How do you go from being your most beautiful, most happy, most BUSY, most high on emotions, most romantic, most excited you've been in your life to a regular Sunday afternoon where the people walking down the street have no idea that you got married yesterday!?  Everyone's life is continuing as usual today, but yours is not.  You are adjusting to one of the biggest changes you'll ever go through in your life.  And on your first day on the job as wife, you're confused.  Because what if you aren't like all the movies you've seen?  What if you don't have the urge to have sex every 5 minutes?  What if your hair is out of control and you have a zit?  What if you feel...let down?  Well, if you feel like that, you are more normal than you know.  And it's O. K.  You're making an adjustment.   All of the things that were so foreign to you the day after your wedding will become the norm in a few weeks.  And here's the secret:  That new norm becomes the most comfortable, loving, safe, romantic aspect of your life.  From now on, that drooling, snoring husband will be your anchor.  Your rock.  Life will change and evolve around the two of you.  You'll go through so many seasons and ups and downs.  But you'll do it together.  And he'll still be the one you wake up to, stinky bathroom and all!!  He's not going to judge your morning hair like the pretentious actor in that movie would.  You don't have to be perfect for him.  You can just be you.  And he can just be him.  That is the real essence of what happened on your wedding day.  So, reflect back on the man that stood up and pledged his life and love to you at the alter.  That is the same man that you woke up to the morning after.  And the days ahead of you will bring many ordinary days and a few extraordinary days.  So jump in!  Enjoy and relax the day after and realize that this is the first day of your new norm. 

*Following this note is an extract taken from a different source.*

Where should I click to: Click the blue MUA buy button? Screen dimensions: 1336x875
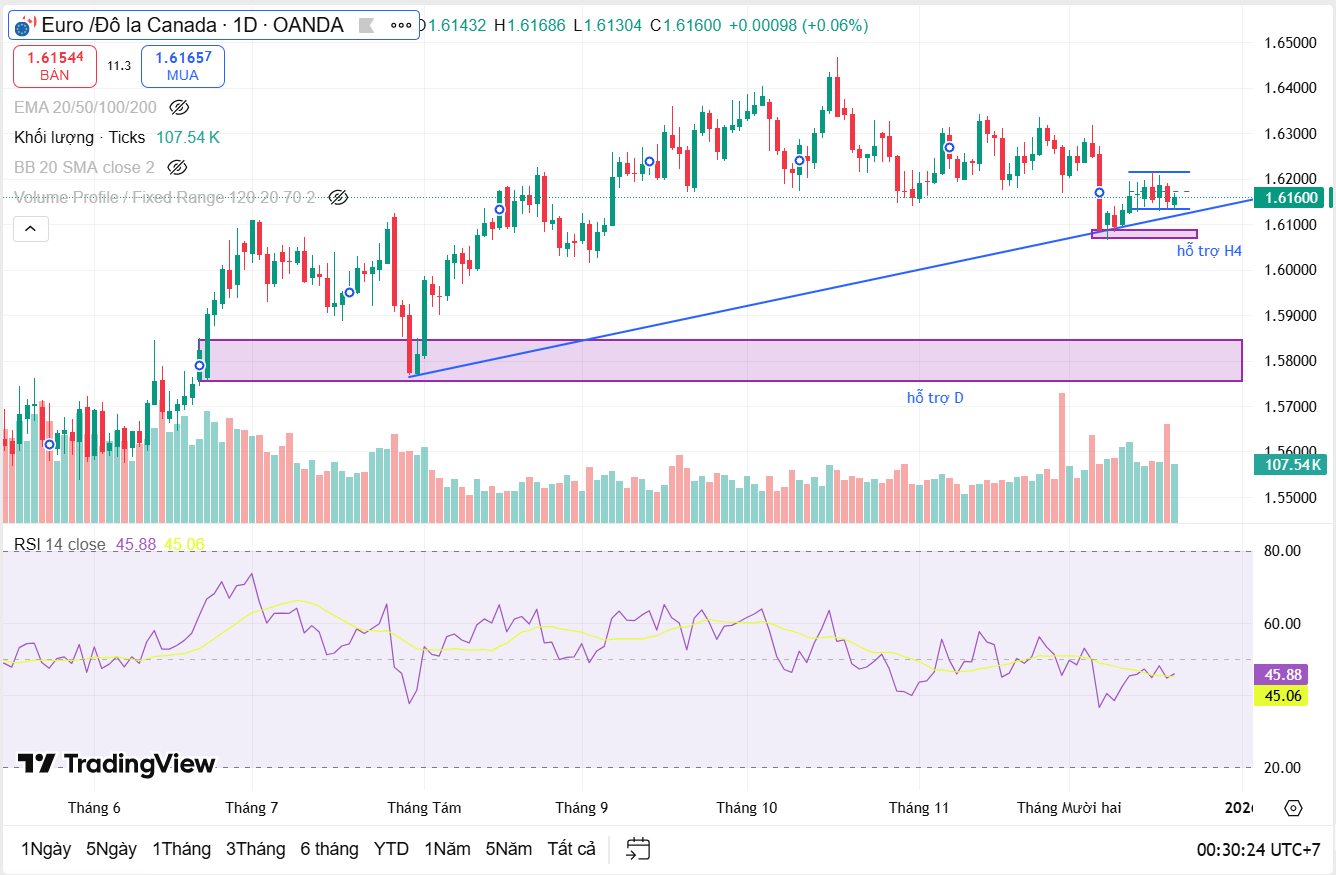182,64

Disclaimer:  The issues I discuss in this blog are not the same for everyone.  Some people's experiences are very different than what I will illustrate here.  I'm addressing these issues in general terms based on experiences I've had and that the many women in my life have had.  It has become clear to me that there are many myths out there and that women would be able to enjoy their wedding day and marriage a lot more if they had a more accurate picture painted for them before going into it so that they would know what to expect.

1 comment:

  1. I love this! I'm pretty sure this is EXACTLY what happened with us and now it's our "norm"... Thanks for sharing!!!